WINTER brothers w/ HERBERT 1728 PA
Chapter XVIII DELAWARE CO HISTORY
Crimes and Punishments. In April, 1728, a few Indians belonging to the Twetchtweys, a tribe without the borders of the province, made their appearance near the Warwick Iron Work, on French Creek, and, being well armed, created wide-spread alarm among the settlers. The air was filled with rumors of Indian outrages and murder. John and Walter Winter, two brothers, respectable farmers, it is thought under the apprehension of the savages, and believing that they were doing the State a service, fell upon a party of Indians at Cassea, when Walter Winter shot and killed an aged man named Toka Collie, who was friendly to the whites. John Winter, at the same time, shot one of the Indian women, and then ran and knocked out the brains of an old squaw, "Quilee," otherwise "Hannah." The Winter brothers, with Morgan Herbert, bore the corpses of the two Indian women from the road where they had fallen, and covered them with leaves. The two former men carried two Indian girls (one a cripple) before one of the county officers, demanding a reward for what they had done. Samuel Nutt, the iron-master at the forge, dispatched John Petty to the Governor with a letter informing him of the occurrence. The latter had warrants issued for the arrest of the men, and, on a "hue and cry," the two Winters, together with Morgan Herbert, their neighbor, were taken into custody and lodged in the jail at Chester, in all probability the old prison on Edgmont Street. John and Walter Winter were tried before David Lloyd, Richard Hill, and Jeremiah Langhorne, for the murder of the Indian woman, Quilee, June 19, 1728, and the jury found the defendants "Guilty of ye murder afd and must be hanged by the necks until they and each of them be dead.

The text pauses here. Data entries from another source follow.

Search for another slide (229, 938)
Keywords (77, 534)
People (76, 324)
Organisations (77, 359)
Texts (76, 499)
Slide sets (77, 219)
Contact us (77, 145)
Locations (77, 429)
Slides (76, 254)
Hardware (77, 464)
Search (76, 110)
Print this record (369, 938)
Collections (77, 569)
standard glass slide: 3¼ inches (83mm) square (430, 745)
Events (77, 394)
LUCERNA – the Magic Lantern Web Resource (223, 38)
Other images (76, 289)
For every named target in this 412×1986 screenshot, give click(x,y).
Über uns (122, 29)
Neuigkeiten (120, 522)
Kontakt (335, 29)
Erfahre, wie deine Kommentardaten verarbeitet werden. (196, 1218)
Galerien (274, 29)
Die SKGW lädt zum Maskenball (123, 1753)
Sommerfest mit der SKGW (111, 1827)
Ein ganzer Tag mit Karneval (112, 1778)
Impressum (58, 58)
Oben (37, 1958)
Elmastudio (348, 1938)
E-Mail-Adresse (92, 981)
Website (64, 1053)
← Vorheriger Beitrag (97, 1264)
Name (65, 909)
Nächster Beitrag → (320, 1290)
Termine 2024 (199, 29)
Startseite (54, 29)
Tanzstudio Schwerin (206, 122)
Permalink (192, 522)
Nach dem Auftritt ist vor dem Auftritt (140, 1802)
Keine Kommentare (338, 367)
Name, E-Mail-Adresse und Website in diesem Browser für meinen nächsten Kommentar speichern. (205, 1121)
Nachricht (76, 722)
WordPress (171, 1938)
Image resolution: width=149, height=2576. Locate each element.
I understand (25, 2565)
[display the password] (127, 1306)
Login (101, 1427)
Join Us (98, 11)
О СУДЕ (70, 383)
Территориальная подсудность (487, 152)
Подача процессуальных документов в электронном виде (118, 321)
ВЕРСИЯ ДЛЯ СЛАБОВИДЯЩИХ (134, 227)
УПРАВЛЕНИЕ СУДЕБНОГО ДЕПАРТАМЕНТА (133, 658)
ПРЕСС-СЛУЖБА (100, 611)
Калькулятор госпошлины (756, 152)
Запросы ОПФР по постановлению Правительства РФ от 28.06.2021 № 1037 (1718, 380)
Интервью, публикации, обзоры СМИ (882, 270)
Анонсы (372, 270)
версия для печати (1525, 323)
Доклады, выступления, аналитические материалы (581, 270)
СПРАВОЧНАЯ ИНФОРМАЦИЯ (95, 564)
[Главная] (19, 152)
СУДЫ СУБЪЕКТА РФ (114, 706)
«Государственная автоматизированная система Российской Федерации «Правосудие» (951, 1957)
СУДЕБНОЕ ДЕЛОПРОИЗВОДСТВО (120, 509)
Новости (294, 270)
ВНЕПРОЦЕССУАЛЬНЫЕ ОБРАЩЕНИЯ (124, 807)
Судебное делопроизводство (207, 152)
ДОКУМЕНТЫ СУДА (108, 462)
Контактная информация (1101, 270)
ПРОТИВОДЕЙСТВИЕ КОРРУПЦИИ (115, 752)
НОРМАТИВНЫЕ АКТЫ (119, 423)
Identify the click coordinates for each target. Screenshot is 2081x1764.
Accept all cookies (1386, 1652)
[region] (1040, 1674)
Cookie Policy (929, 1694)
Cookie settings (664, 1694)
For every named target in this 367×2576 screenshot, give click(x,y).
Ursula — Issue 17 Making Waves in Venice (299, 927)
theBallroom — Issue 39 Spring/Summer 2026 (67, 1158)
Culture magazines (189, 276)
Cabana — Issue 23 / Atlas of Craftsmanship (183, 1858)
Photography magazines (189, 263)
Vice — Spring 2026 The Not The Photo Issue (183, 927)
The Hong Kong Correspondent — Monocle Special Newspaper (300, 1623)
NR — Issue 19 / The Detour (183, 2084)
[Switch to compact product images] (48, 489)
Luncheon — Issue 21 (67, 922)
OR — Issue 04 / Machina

Governor Gordon issued the warrant, fixing Wednesday, July 3, 1728, as the date of the execution. Morgan Herbert was convicted at the same court as an accessory to the murder, but he was recommended in a petition numerously signed by citizens, as well as by the judges who tried the case, setting forth that "though in strictness of law Herbert's offence may be adjudged murder, yet it appeared to them that he was not active in perpetrating thereof, but unhappily fell into ye company of those that committed it." The Governor granted a reprieve to Herbert, who was finally pardoned. The Winters seem to have done the deed under the impression that the Indians were at war with the whites, "and they felt justified in killing any of the natives with whom they met." A reason which, considering the times in which they lived, takes from the act that wicked animus which constitutes morally the crime of murder.